Summa pulchritudo mea donum mundi est
This is a situation where the overriding meaning is clear ('My incredible good looks are god's gift to the world'), but I can't get make the words in front of me say that and remain true to what I honestly suspect are the individual word meanings and cases.
Anyhow. In the cold light of afterward, I find pulchritudo is a 3rd declention noun (feminine), so pulchritudo is the presumptive subject, which is good, and most of the rest falls in place.
"Summa pulchritudo mea" all group together, "My most-high beauty,"
The "est" could have been left off, but there it is: "is."
"Donum," gift, is also nominative, (2nd declention), not accusative as I dimly feared, and I'm almost home:
"My great beaty is a gift".
But there's the "mundi," which I would really have liked to see in the dative, "mundo," = "to the world," or "for the world."

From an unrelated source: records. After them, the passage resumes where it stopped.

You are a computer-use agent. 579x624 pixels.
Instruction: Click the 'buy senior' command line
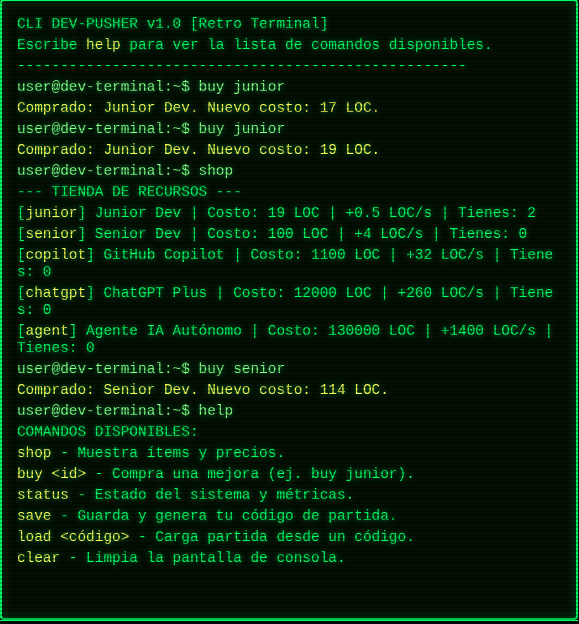pos(151,369)
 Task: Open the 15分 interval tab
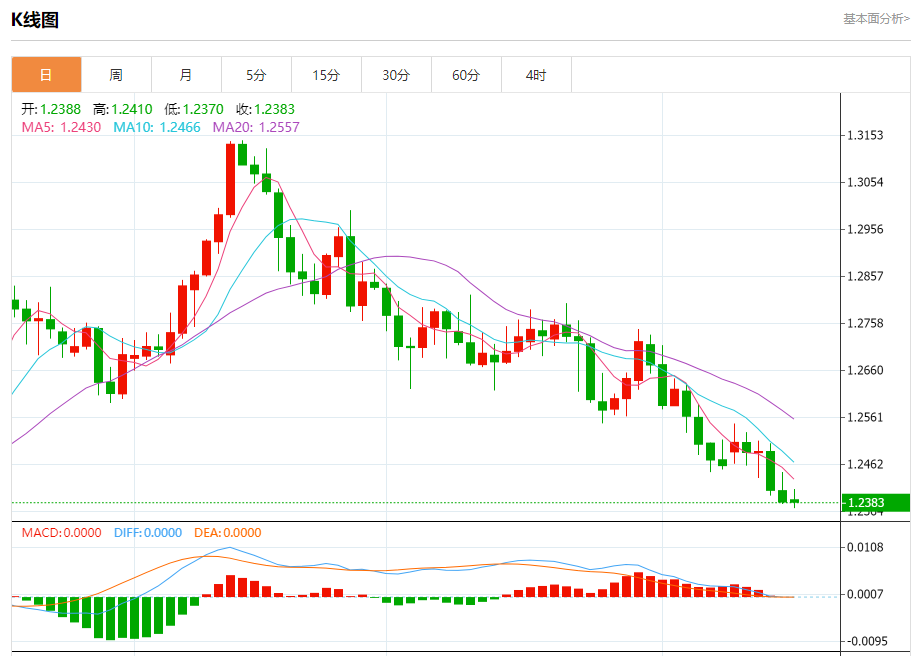point(326,75)
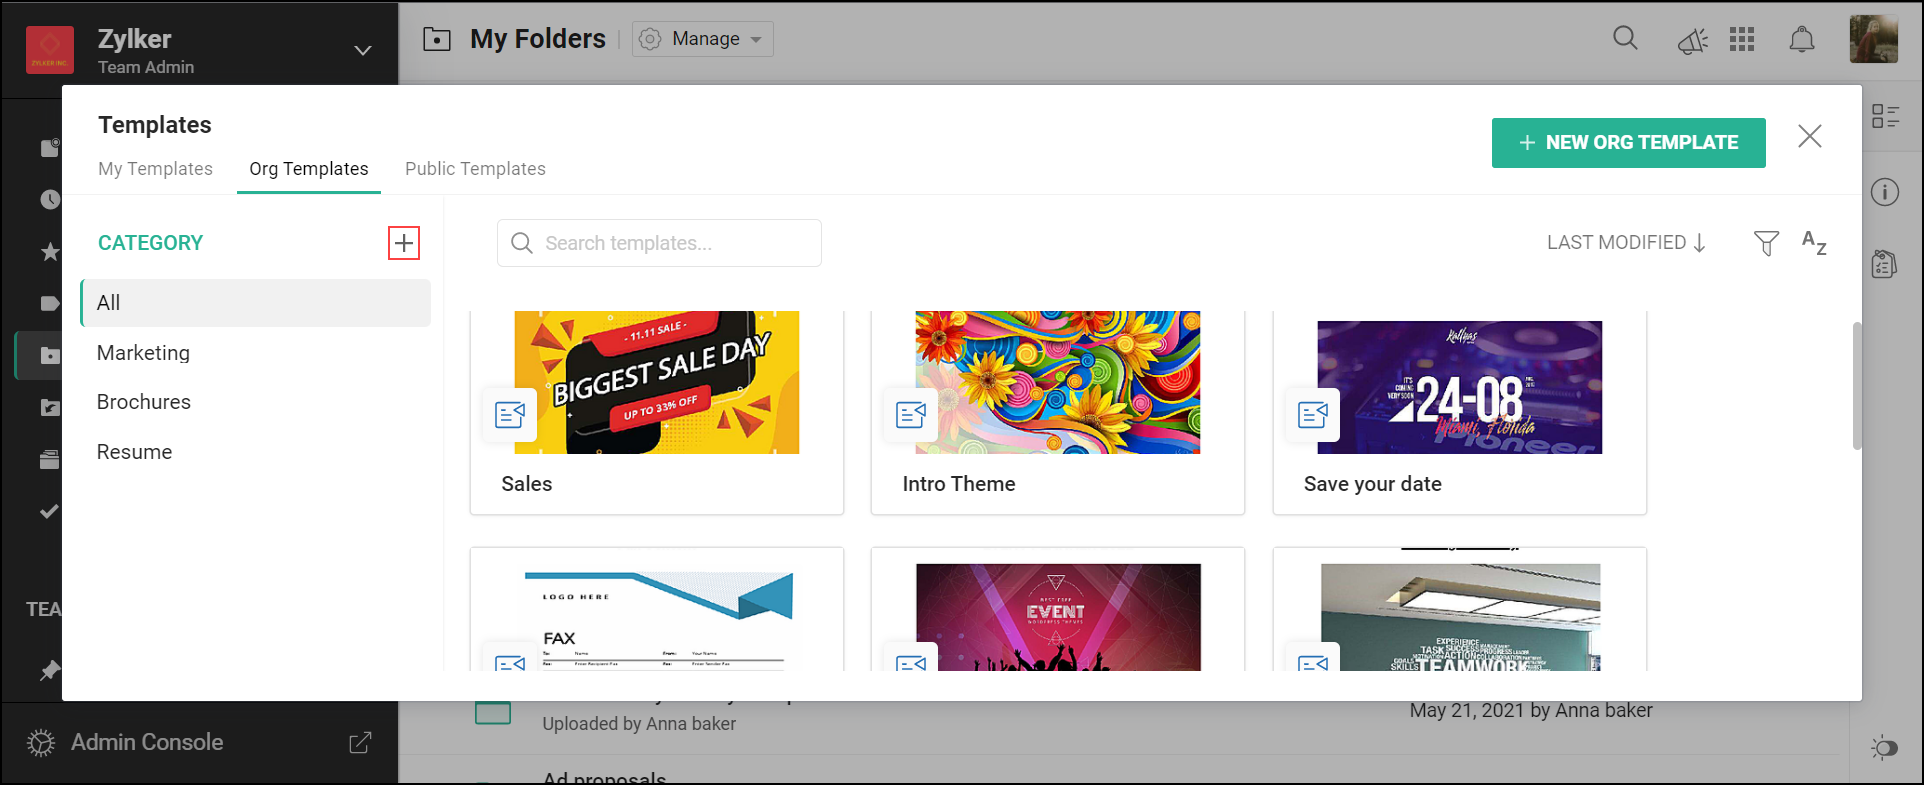Switch layout with list view icon
This screenshot has height=785, width=1924.
coord(1886,117)
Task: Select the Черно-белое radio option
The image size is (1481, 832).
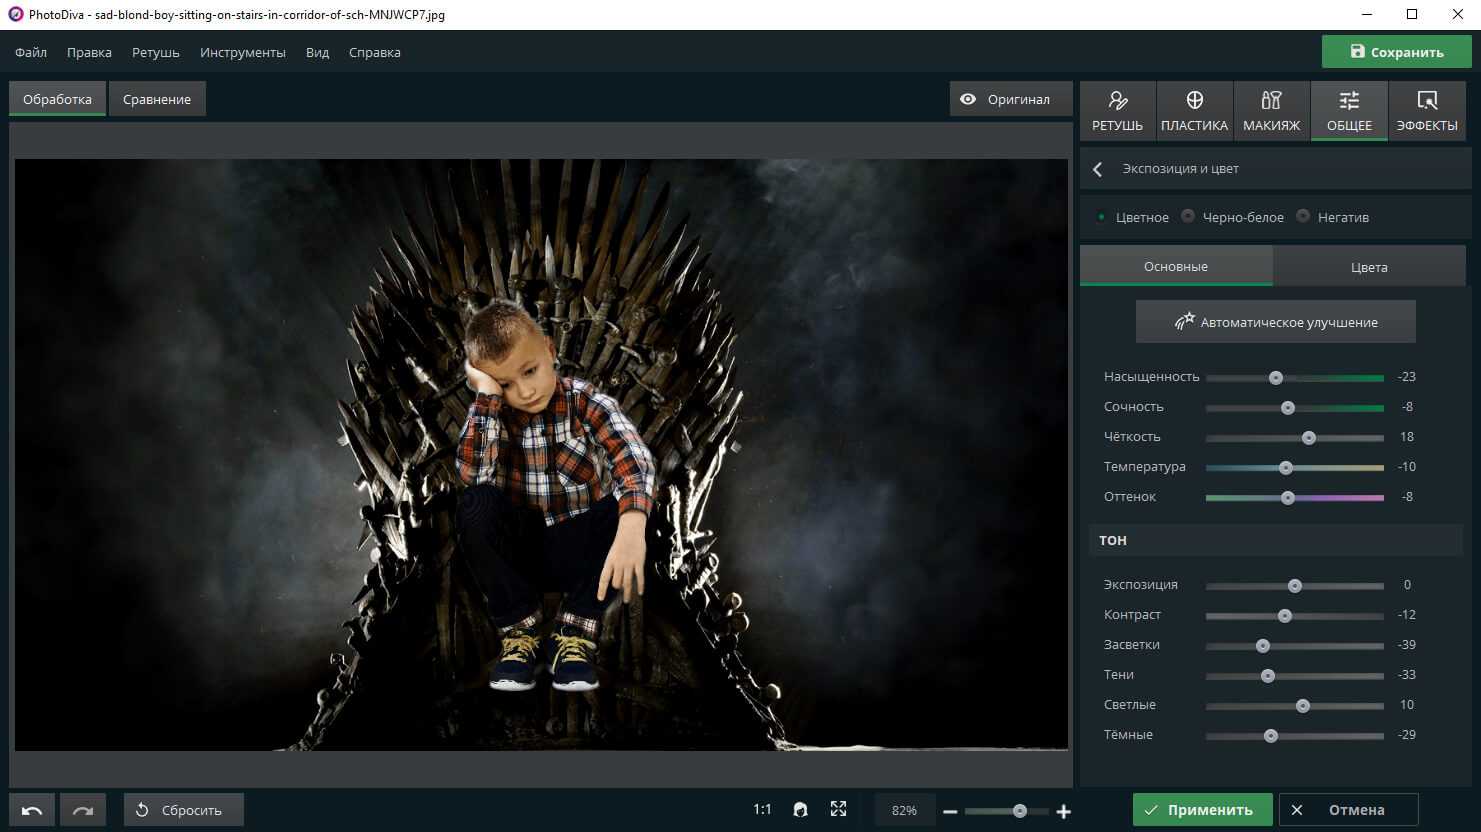Action: coord(1188,217)
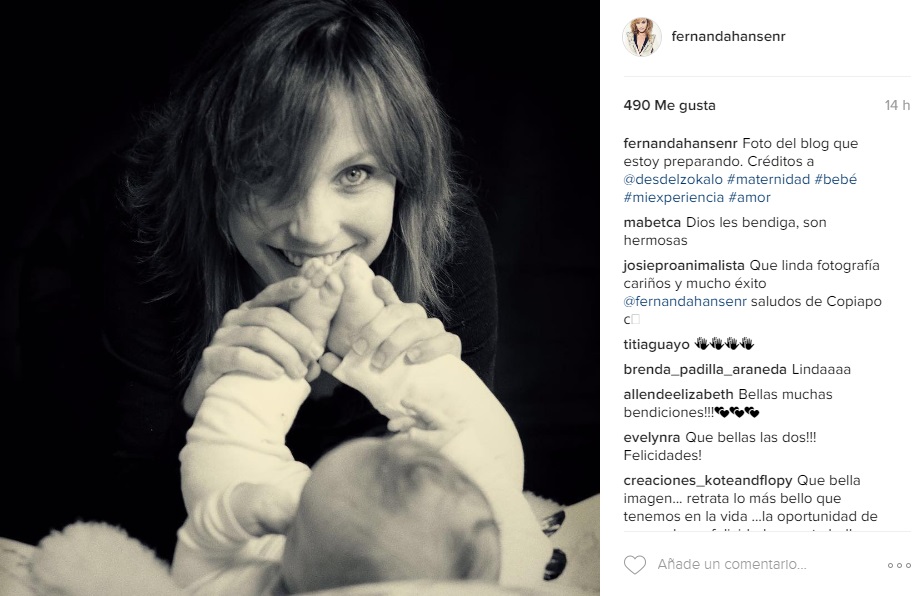Screen dimensions: 917x596
Task: Open the #bebé hashtag
Action: click(835, 180)
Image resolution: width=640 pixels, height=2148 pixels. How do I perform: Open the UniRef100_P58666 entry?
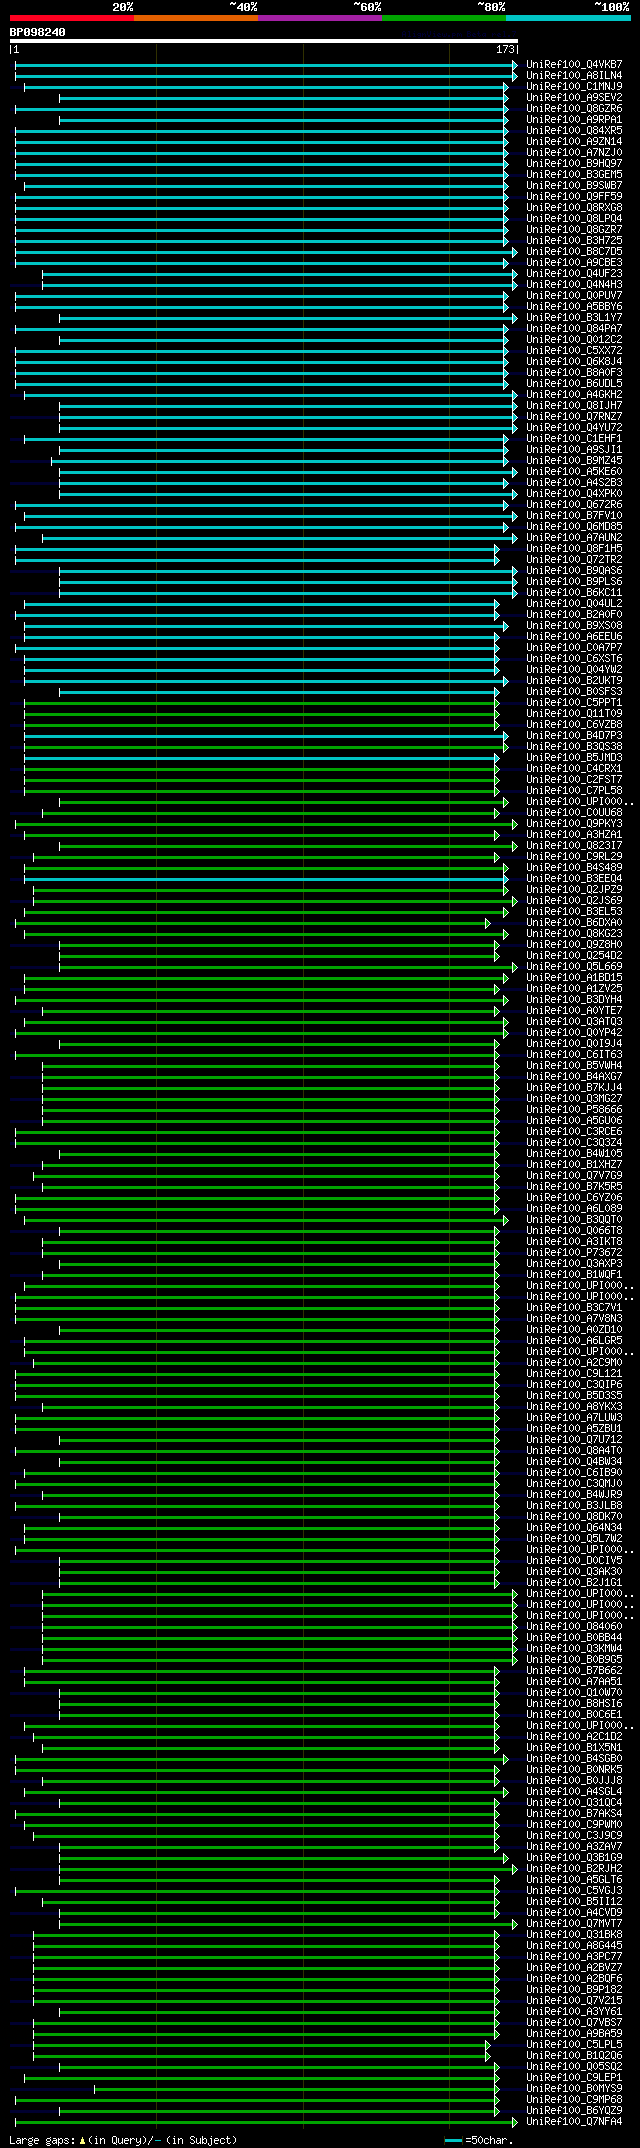pyautogui.click(x=574, y=1110)
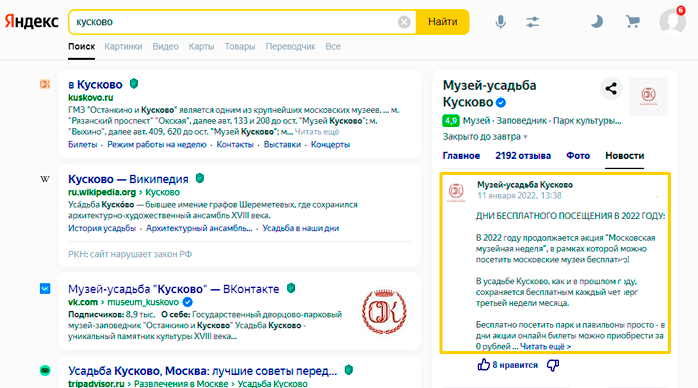Expand snippet with Читать ещё link
Screen dimensions: 698x388
click(317, 132)
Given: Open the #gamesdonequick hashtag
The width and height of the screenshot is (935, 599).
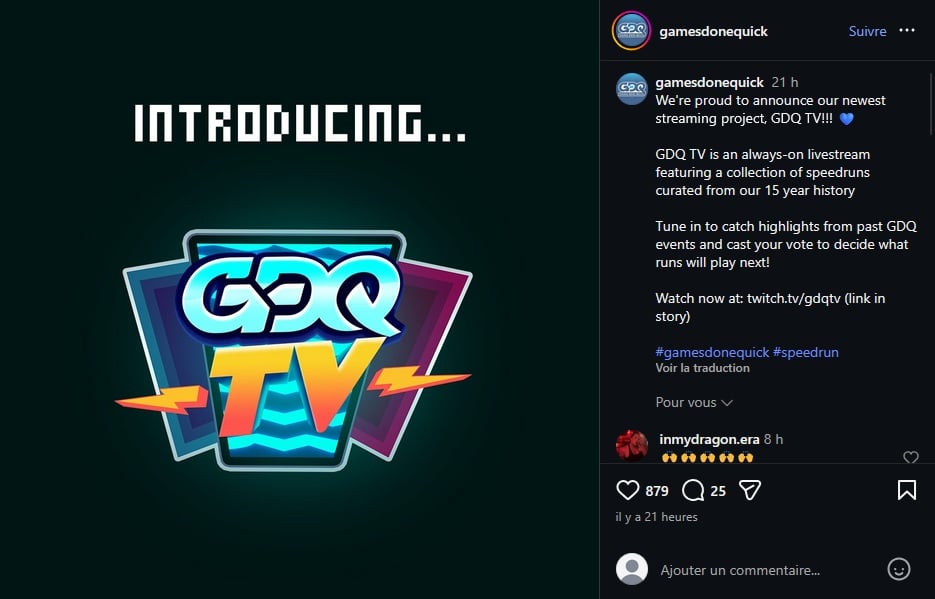Looking at the screenshot, I should click(712, 352).
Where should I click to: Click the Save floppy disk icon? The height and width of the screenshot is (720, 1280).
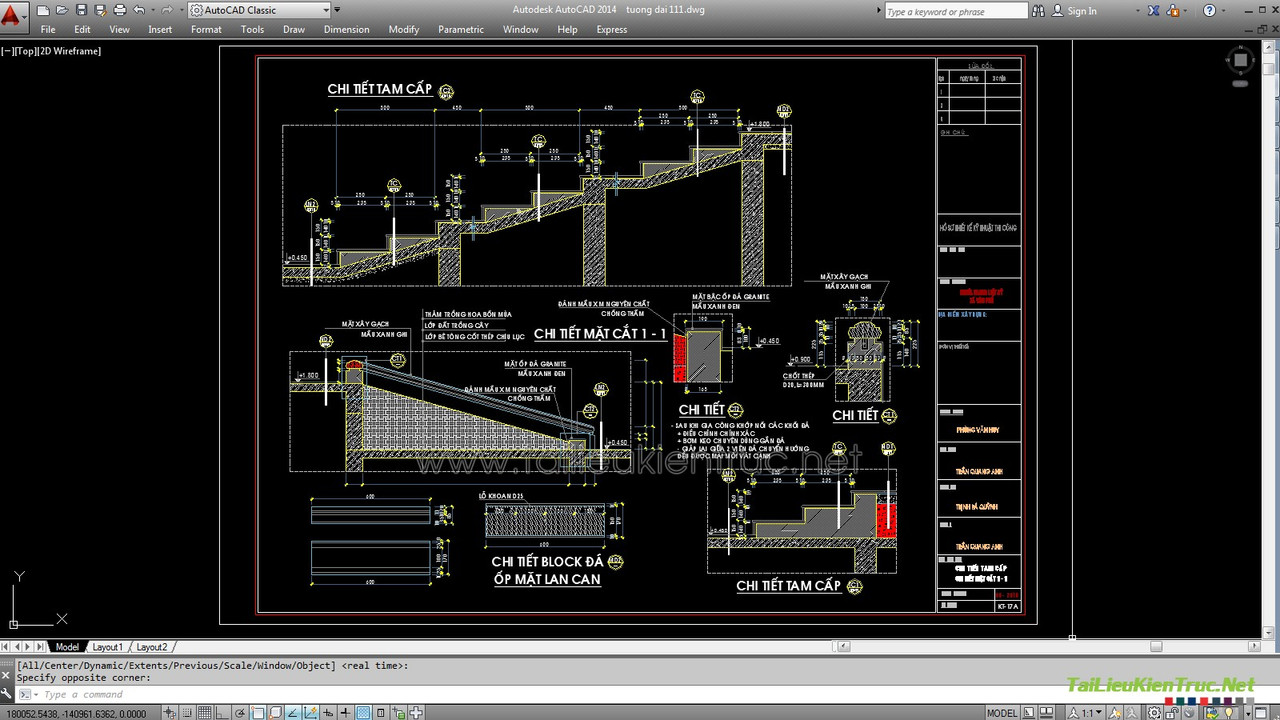[80, 10]
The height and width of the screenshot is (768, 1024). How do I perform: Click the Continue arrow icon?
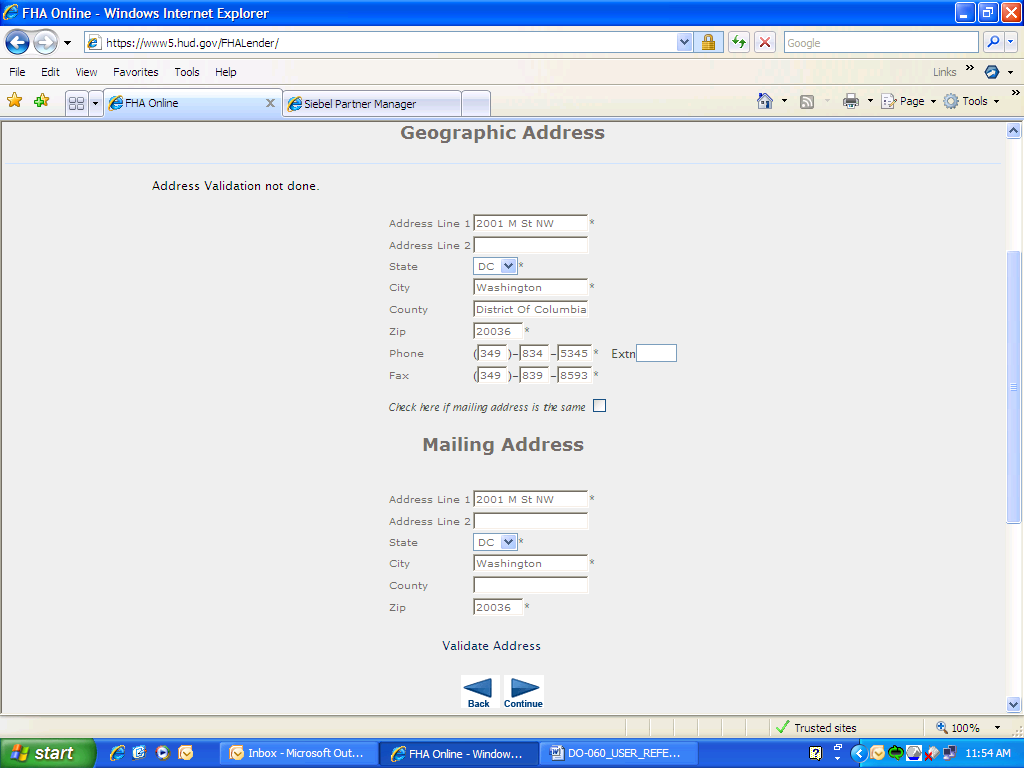pos(524,689)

But what we have is "mundi," genitive. Doesn't make much sense intuitively. Gift belonging to the world?
After some refresher Latin grammar Googling, I'm reluctantly calling this "mundi" either a "subjective genetive" or "objective genitive," because a gift raises the idea of a receiver.
I can't find any examples of this _ on the contrary I see donum taking a dative everywhere _ but I'm assuming whoever they let make humorous signs at the country's biggest tourist
"My incomparable beauty is the world's gift." (Subjective genitive, leading candidate for correct translation)
"My incomparable beauty is the gift of the world."(Objective genitive)
Either way, I still think it would make more sense with "mundo," given the story.
"My incomparable beauty is a gift to the world."
Latinists? Another use of the genitive I'm not considering? Other possibilities/errors?